I would grab one of the Eastern complete bikes in 24in or 26in (like this one). Then throw some taller handlebars on it. They come with a 4-5in rise, but you can get up to 9in rise and 28in wide bars if you look around.

Also check out Dan's Comp, it's the biggest online source for bmx goods.


----------



## JoNRoksIT (Sep 13, 2009)

AL29er said:


> I would grab one of the Eastern complete bikes in 24in or 26in (like this one). Then throw some taller handlebars on it. They come with a 4-5in rise, but you can get up to 9in rise and 28in wide bars if you look around.
> 
> Also check out Dan's Comp, it's the biggest online source for bmx goods.

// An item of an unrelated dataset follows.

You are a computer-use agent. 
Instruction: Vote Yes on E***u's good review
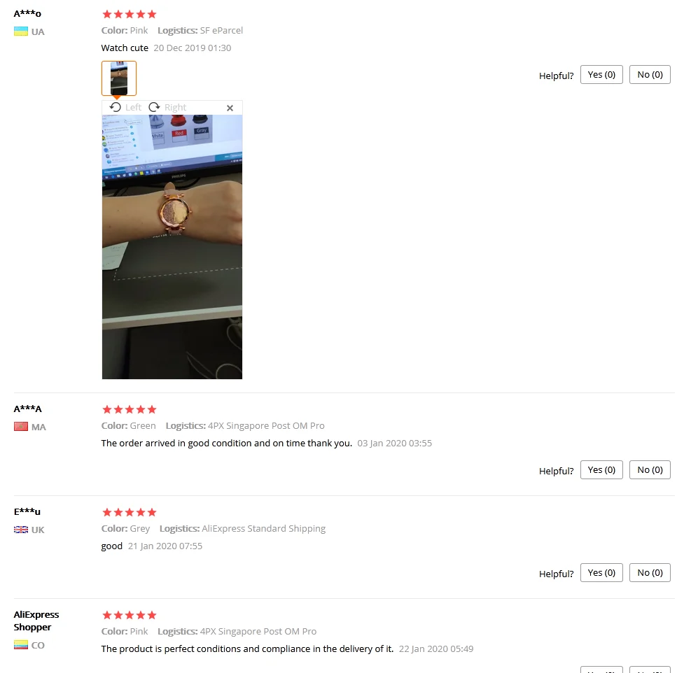[x=601, y=572]
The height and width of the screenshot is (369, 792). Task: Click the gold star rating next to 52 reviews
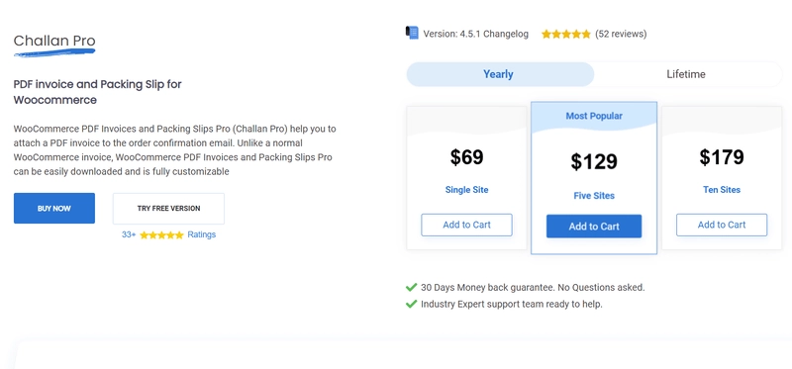tap(565, 35)
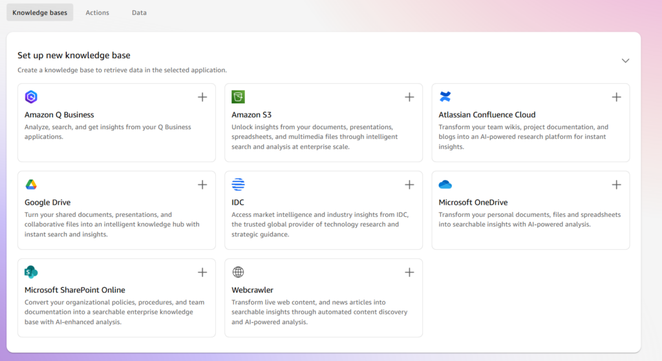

i was at the trek store today and was discussing what io was looking for and they told me i need a big mx?? and i was thinking maybe i'd get a frame and build it over the witner to have something to do. i would like to find a frame for around 200-300 maybe anyone know where or what brand maybe to look for??


----------



## gdlals (Mar 3, 2008)

This: http://www.sebikes.com/Retro/29--Big-Ripper.aspx

or: http://www.sebikes.com/Singlespeed/29-Stout.aspx

Removable stickers so you can remove the stickers on the Big-Ripper so it doesn't look so hideous


----------



## bornhere (Feb 21, 2009)

^^^^ I kind of agree. SE has a huge selection of 24 and 26 inch cruisers. The 29er is there too. I ride a 2007 SE So-Cal Flyer at the bmx track. Its the poor/fat mans floval flyer.
Downside is that I have had to upgrade evrything. Broke the plastic doo dad in the headset while crashing. The unsealed american bottom bracket never liked my fat ass, nor did the crank arms. I never even rode the stock wheels because I had a set of ryno-lites already. Stock brakes sucked too, so they got swapped out for xtr's. Bars are now S&M. The frame has been through a lot of racing, and has held up perfectly. No complaints about that.
I would buy another SE frameset ANY DAY. They can keep the rest of the stuff they hang off of them next time though.
I have always admired the Eastern's too. Especially the 24" and 26" trai diggers. Heavy, but hell for stout.


----------



## TinyBlake (May 31, 2015)

Hey guys im 7foot 1 and was just wondering if there'd be a frame big enough for me for a bmx bike to ride at the skate park. also how much $$$ would I be looking at? Thanks.


----------



## GTscoob (Apr 27, 2009)

Search Pinkbike's classifieds for Stout bikes. He's got some 24" cruisers with 23" top tubes that would fit you best, but you'll need to piece together the rest of the build.

If that's too rich, WeThePeople have a 24" cruiser called the Atlas that comes with a 22" top tube. I'm a few inches shorter than you at 6'9" but loving mine. 









The cruiser is replacing my old 26" Santa Cruz Chameleon built up as a dirt jumper.


----------